METHODS This was a prospective observational secondary analysis of a population of women enrolled in the ongoing Evaluation of Fetal Fibronectin with a Quantitative Instrument for the Prediction of Preterm Birth (EQUIPP) study involving 382 consecutive women with a singleton pregnancy who presented to an emergency assessment unit between 22 + 0 and 35 + 6 weeks’ gestation with symptoms of threatened preterm labor, as assessed by the attending clinician. Women with a blood-stained swab or sexual intercourse within the last 24 h were excluded from the study due to known interference with fFN measurement.
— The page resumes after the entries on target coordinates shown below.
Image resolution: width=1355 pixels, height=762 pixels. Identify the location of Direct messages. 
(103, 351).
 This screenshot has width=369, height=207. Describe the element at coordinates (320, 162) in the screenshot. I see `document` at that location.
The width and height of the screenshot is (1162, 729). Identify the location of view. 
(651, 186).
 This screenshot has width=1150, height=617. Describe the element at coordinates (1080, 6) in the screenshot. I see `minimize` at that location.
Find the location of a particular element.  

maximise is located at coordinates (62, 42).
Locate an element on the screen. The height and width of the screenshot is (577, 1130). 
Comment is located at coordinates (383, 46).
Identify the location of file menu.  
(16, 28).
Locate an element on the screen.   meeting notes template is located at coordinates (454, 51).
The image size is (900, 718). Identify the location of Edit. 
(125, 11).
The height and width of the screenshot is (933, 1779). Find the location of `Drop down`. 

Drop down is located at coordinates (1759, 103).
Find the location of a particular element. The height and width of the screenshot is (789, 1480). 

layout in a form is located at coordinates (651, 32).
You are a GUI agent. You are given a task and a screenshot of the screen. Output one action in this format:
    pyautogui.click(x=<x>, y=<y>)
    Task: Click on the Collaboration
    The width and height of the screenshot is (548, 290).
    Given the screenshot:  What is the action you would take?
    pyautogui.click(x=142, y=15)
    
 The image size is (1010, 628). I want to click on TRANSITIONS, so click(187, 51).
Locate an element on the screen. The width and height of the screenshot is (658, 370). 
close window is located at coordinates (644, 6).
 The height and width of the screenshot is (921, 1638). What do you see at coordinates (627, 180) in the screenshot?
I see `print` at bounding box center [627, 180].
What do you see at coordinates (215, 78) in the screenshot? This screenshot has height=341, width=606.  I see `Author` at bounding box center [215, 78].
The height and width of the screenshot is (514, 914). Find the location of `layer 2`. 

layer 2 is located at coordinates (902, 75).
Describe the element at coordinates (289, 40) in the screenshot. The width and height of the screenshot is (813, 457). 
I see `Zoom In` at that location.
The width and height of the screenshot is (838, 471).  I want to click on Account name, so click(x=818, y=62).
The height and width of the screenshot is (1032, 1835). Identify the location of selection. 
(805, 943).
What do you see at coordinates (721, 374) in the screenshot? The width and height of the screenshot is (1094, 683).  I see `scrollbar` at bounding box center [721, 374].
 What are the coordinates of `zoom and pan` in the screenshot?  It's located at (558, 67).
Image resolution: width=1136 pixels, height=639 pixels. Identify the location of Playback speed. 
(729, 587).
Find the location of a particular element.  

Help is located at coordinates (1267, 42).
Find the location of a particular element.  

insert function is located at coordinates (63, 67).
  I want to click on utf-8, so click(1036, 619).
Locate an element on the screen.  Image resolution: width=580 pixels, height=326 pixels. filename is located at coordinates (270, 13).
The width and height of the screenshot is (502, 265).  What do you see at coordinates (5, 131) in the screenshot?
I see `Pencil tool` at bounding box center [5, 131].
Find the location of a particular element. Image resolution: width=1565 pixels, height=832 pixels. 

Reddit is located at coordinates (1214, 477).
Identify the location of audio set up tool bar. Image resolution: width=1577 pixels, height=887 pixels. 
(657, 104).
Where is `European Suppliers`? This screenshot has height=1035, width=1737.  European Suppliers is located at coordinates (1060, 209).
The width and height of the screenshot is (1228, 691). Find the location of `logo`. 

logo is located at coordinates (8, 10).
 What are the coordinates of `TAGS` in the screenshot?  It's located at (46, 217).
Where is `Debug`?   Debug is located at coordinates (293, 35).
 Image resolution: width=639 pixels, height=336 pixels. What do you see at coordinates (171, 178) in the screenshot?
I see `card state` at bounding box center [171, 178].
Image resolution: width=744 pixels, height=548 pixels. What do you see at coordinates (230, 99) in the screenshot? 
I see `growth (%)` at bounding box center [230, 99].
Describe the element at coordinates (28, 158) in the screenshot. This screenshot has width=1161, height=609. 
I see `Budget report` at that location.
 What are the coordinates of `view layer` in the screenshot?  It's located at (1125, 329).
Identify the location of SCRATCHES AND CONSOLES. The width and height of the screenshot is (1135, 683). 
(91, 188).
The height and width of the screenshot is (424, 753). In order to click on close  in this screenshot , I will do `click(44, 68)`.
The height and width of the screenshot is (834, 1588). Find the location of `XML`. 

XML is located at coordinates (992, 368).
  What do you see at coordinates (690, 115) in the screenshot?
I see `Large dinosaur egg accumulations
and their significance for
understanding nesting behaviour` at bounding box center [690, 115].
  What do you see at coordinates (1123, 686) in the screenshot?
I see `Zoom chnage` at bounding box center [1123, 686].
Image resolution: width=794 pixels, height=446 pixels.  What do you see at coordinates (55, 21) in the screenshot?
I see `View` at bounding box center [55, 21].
Women with multiple pregnancy or those with insufficient or absent qfFN sample, incomplete outcome data or offspring from the current pregnancy with a major congenital abnormality were also excluded. Participants were recruited from five hospitals in the UK between October 2010 and February 2014. The study was approved by South East London Research Ethics Committee, and the local research ethics committees of all participating centers. Written informed consent was obtained from all participants. The fFN sample was obtained by an obstetrician during a sterile speculum examination in which a polyester swab was inserted into the posterior fornix of the vagina to collect cervicovaginal secretions. One aliquot (200 μL) of the sample was analyzed with the conventional fFN TLiIQ analyzer (Hologic, Marlborough, MA, USA) and a second aliquot (200 μL) of the same sample using the new quantitative Rapid fFN 10Q analyzer (Hologic). Clinicians were made aware of the qualitative TLiIQ result (positive/negative), but both patient and clinician remained blinded to 10Q results until after delivery. Participants’ demographic information, risk factors for preterm birth and obstetric and gynecological history were entered into a secure online database (www.medscinet.net/PTBstudies). Women with a positive TLiIQ fFN result were managed as per unit protocols that included administration of steroids, tocolysis and bed rest.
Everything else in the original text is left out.